_To do_:
Could you filter the records below and keep only the lines with the word "each"?

------ Study material

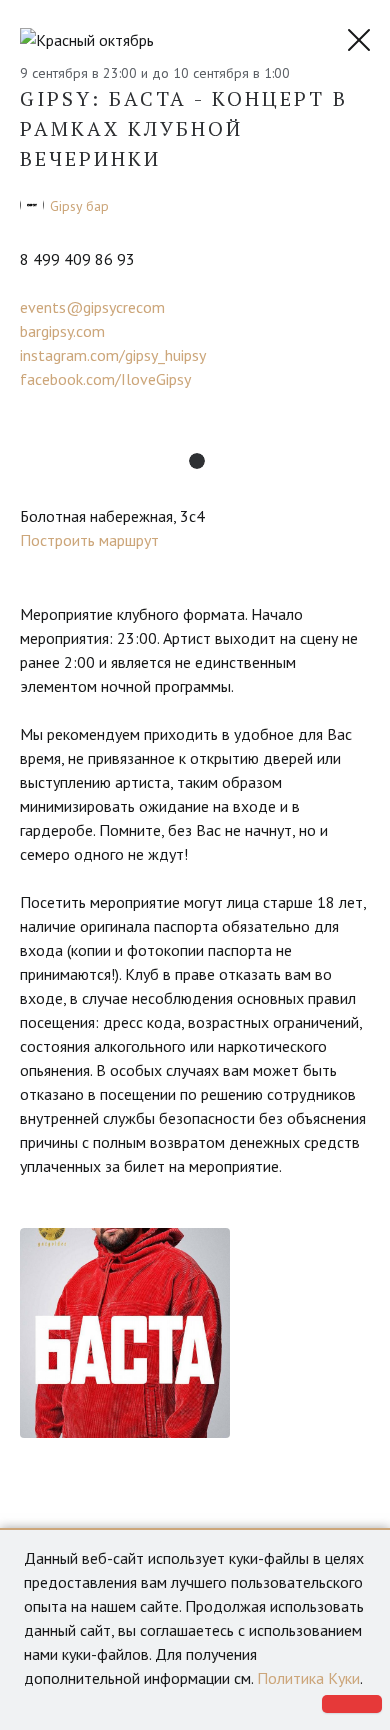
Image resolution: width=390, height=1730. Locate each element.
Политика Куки (308, 1678)
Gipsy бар (79, 206)
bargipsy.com (62, 331)
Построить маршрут (89, 540)
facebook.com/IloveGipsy (105, 379)
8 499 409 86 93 (77, 259)
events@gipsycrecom (92, 307)
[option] (125, 1333)
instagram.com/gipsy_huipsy (113, 355)
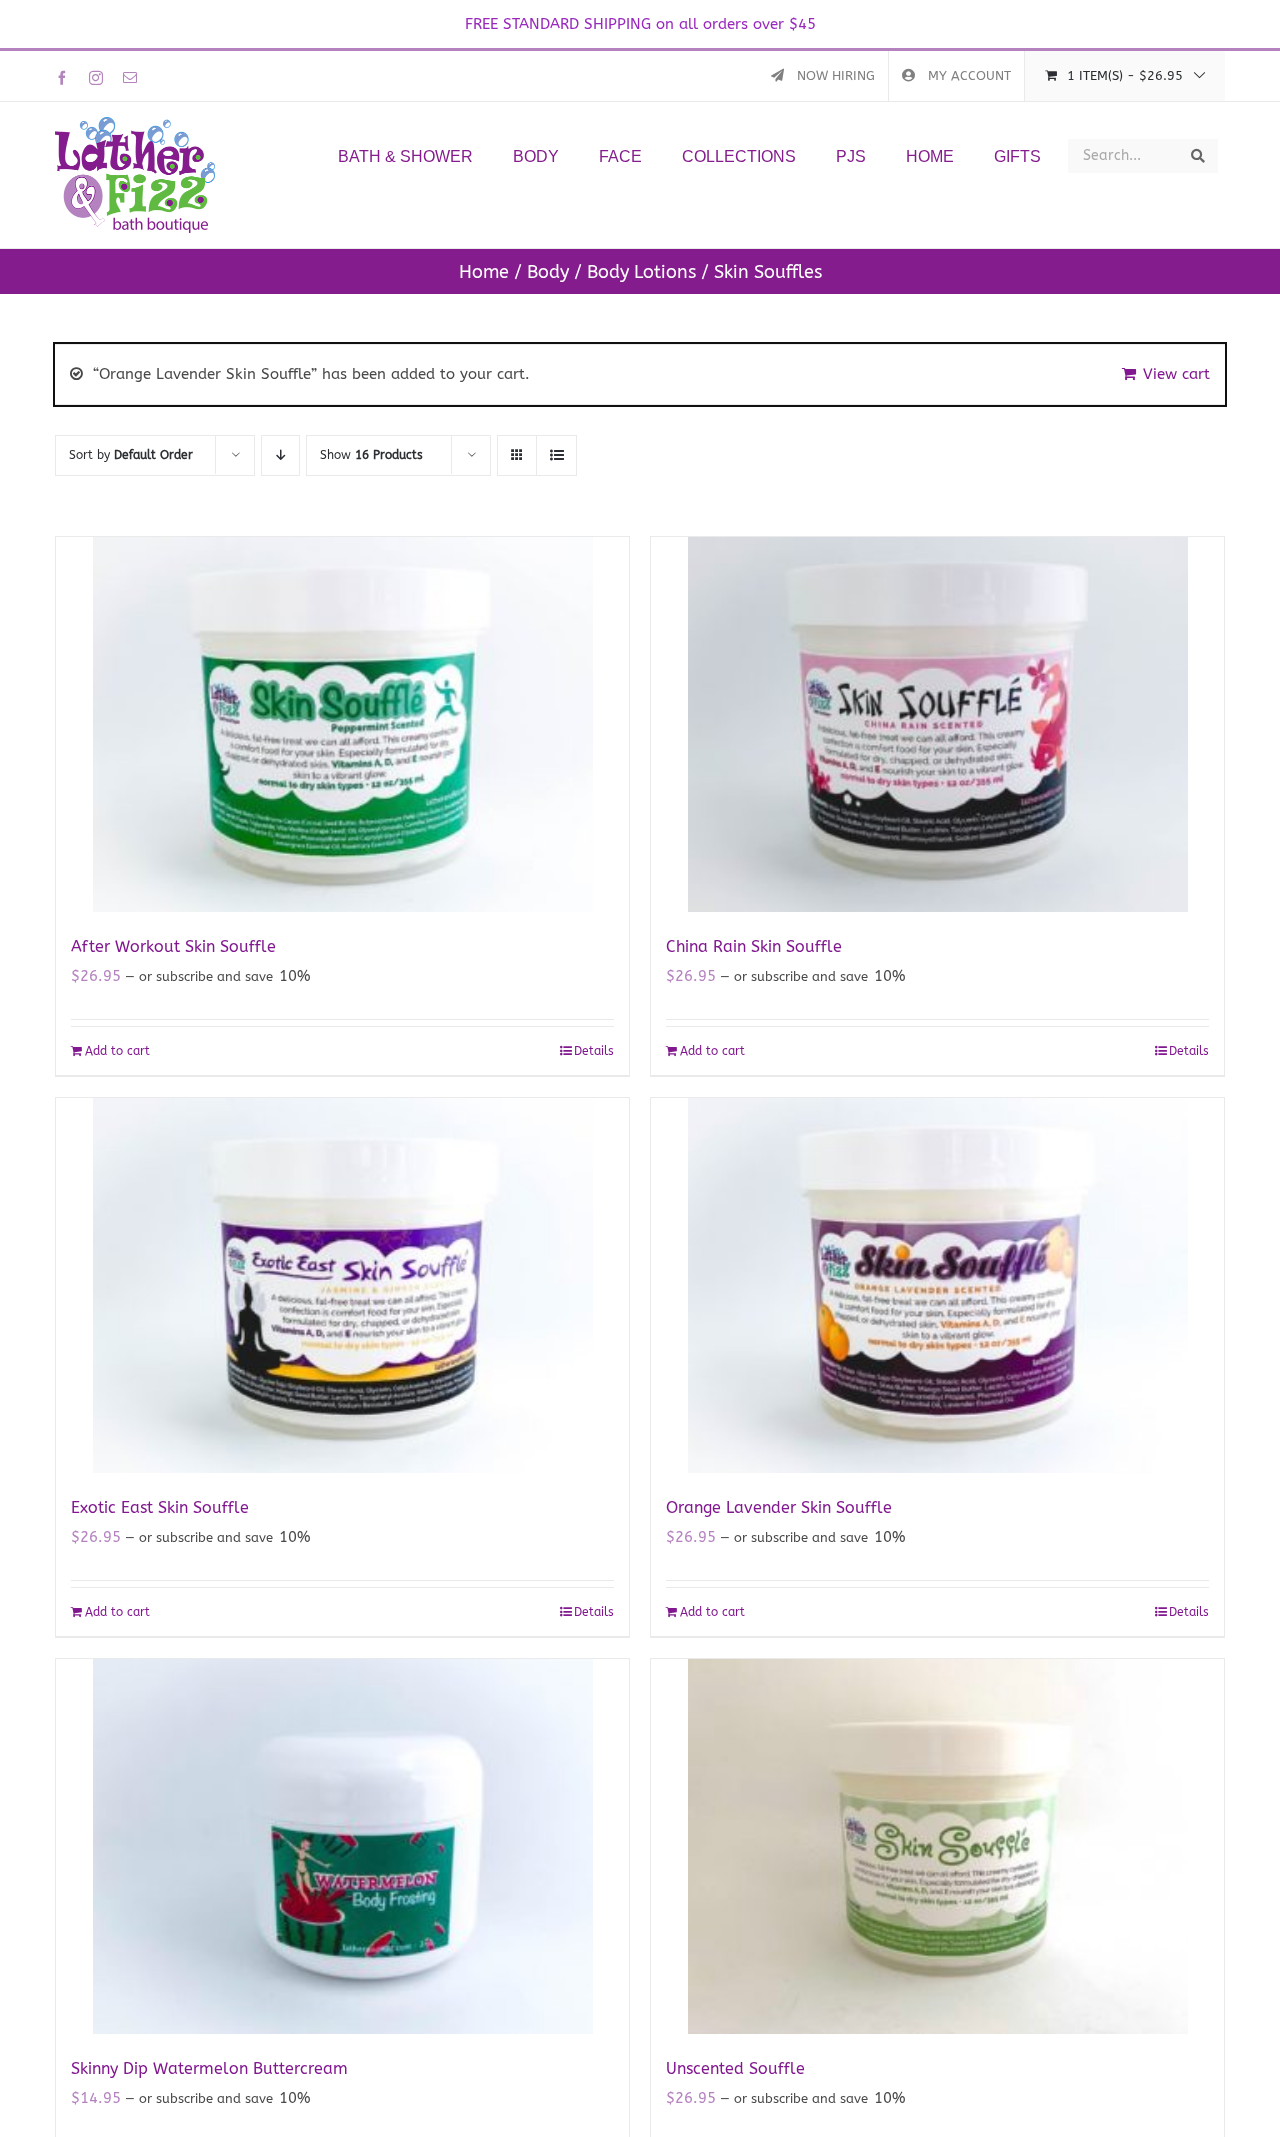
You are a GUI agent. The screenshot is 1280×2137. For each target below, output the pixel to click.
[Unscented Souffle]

------------

_The answer_:
Image resolution: width=390, height=1730. Locate each element.
You are a GUI agent. The screenshot is 1280×2137. For each target below, output the pixel to click.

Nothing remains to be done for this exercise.